La familia de Jesús Saldaña García, de 30 años, mantenía un hilo de esperanza porque permanecía desaparecido
La búsqueda de Jesús Saldaña García, malagueño de 30 años, se mantuvo viva hasta la tarde de este martes, cuando llegó la confirmación de que pasaba de estar desaparecido a ser uno más de los 42 fallecidos en el choque de trenes de Adamuz (Córdoba). Su fotografía, sonriente con el pijama verde, en el Hospital de La Paz de Madrid, donde ejercía como cardiólogo, rodó por las redes sociales desde horas después del fatal siniestro. “No hemos podido localizarlo en ningún hospital y agradeceríamos cualquier información que pueda ayudarnos”, anunciaban sus familiares y allegados en las redes sociales aportando el teléfono móvil de un familiar.
“Hemos peregrinado por todos los hospitales de Córdoba y no aparece ingresado nadie con su nombre”, explicaba su hermana, Natalia Saldaña, la noche del lunes en Hora 25. “Soy médico y toda mi red de compañeros estamos buscándolo intensivamente por si hubiera algún paciente de sus características sin identificar”, añadía.

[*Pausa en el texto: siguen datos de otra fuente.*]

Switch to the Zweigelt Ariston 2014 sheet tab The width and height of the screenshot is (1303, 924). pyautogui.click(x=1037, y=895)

Natalia contaba en antena que, cuando se enteraron del accidente, llamaron insistentemente al teléfono de su hermano Jesús y contestó otra pasajera. La mujer estuvo en contacto con la familia tratando de encontrar al desaparecido, al que describían sus familiares sin éxito. Finalmente, la familia pudo recuperar el móvil. “Tenemos su móvil pero no le tenemos a él”, se lamentaba Saldaña.